Schools in which subgroups of students are underperforming — be they white, black, Hispanic, poor, English-language learners or those in need of special-education services — will be provided with targeted support. High schools with graduating rates of less than 67 percent also will be provided help.
“As we roll this information out,” Key said last week, “we are also rolling out information such as webinars and data so school districts can answer the question ‘How do we make plans this year to improve how we serve our students?’ The answers will eventually manifest in higher ESSA index scores and higher letter grades.”
ESSA is an abbreviation for the federal Every Student Succeeds Act of 2015, which is the latest reauthorization of the Elementary and Secondary Education Act of 1965. It was in response to that law that Arkansas education leaders, in consultation with other public school stakeholders, developed the numerical index scoring system. Arkansas is one of 34 states that has so far received U.S. Department of Education approval of its Every Student Succeeds Act compliance plan.
The “My School Info” link on the state Education Department’s website is the interactive repository of all the letter grades and index scores for each school, as well as the scores for the different components of the index score, and comparisons to state averages. Scatter plots and bar charts show the distribution of the schools in terms of the different performance categories. Graphics also show the two-year performances, 2016 compared with 2017, of student subgroups.
After the release Wednesday of the 2017 Arkansas School Performance reports and the ESSA School Index Scores, the My School Info link received more than 130,000 page views in two days, the Education Department said Friday. The online resource has had more than 500,000 total views since it was established in November 2016.
Henry Anderson, director of secondary education and data analysis in the 8,500-student North Little Rock School District, is ecstatic over the breadth and depth of the new school accountability data system and the potential it offers for educators and students.

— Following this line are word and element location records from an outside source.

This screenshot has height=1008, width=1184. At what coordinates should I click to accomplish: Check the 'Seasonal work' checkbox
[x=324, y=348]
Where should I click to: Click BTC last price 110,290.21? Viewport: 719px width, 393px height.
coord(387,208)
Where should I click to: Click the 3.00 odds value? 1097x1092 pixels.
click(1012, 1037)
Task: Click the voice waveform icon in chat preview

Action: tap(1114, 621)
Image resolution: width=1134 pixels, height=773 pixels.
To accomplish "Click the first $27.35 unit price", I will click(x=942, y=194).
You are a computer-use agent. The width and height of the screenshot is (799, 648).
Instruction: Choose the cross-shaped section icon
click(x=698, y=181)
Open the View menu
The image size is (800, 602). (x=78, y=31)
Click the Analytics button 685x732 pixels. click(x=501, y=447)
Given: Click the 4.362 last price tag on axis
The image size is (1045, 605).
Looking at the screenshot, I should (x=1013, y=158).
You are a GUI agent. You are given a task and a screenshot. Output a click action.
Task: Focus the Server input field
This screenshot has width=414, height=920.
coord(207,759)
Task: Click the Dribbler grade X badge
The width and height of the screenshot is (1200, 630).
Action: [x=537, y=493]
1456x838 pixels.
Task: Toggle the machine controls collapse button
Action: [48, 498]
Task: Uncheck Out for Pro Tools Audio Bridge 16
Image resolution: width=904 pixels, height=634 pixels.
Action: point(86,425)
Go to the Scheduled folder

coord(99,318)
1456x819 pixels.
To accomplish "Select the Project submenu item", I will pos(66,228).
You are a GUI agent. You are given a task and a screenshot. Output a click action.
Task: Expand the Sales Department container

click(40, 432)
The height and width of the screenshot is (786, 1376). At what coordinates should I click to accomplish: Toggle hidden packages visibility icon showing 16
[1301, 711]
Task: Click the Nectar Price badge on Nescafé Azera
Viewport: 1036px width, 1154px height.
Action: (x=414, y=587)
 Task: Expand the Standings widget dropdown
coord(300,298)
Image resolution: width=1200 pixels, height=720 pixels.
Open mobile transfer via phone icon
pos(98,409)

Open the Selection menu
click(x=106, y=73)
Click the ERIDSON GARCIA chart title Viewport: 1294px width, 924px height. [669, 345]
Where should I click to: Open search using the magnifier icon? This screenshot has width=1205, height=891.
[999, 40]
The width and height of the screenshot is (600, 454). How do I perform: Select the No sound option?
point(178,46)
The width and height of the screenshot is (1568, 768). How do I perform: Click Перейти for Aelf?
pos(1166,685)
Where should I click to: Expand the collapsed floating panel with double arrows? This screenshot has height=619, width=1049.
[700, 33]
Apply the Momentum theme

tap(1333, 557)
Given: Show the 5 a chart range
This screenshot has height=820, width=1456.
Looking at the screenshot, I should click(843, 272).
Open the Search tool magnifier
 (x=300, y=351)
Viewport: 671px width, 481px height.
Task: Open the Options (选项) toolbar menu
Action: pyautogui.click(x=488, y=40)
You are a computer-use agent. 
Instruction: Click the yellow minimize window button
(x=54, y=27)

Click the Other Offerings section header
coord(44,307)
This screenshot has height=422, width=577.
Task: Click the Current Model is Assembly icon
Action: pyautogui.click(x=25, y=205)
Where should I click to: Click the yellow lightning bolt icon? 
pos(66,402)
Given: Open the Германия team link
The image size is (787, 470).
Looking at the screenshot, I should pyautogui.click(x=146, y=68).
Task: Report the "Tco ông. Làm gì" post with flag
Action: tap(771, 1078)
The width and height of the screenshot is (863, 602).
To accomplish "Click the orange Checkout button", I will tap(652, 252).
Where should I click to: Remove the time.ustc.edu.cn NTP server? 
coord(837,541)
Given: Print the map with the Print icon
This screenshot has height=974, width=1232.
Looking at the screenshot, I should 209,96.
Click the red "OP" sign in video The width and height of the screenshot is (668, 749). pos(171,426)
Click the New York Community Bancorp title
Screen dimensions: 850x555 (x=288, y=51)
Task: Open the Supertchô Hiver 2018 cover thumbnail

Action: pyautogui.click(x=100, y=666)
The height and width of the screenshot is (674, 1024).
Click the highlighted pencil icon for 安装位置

“This is a great time to be in education and to have the flexibility to really do what is best for kids,” Anderson said Friday. “We don’t have to be cookie cutter about it, but to really say ‘This is my population of students,’ and ‘This is what we need to do to help them be able to achieve.’
“I love it,” Anderson said.
Seven schools in the North Little Rock district, including the high school, received D’s. The high school’s ESSA School Index Score is 62.45. There was one C, two B’s. The district’s one A went to Crestwood Elementary.
“You look at your scores and you say, ‘Where is it where we can work to increase our scores?'” Anderson said. “My School Info is awesome because it shows us our scores versus the state averages. This is a dynamic report that allows us to see our enrollment and information about our subpopulations of students. We can see our scores and our grades and we can see how far away we are from the next higher letter grade.”
Anderson said the compiled, one-stop-shop of data will enable North Little Rock staff to look at student absenteeism, graduation rates, ACT college entrance exam results and student enrollment in concurrent-credit college courses — all of which can factor into the school’s index score. Improve those and possibly improve the index score, he said.
“The report allows you to see the schools that are scoring above your schools and you can begin conversations with those schools and ask them: ‘What are you doing in regard to x or to y? What are you doing on student success and school quality? How are you getting more students to enroll in concurrent-credit courses?'”
As for student subgroups, the two-year comparisons of available data allow for an analysis of instructional strategies to determine what is working or not. An increase in the test scores for English-language learners in the district is attributed in part to providing core academic teachers some strategies for working with those students, he said.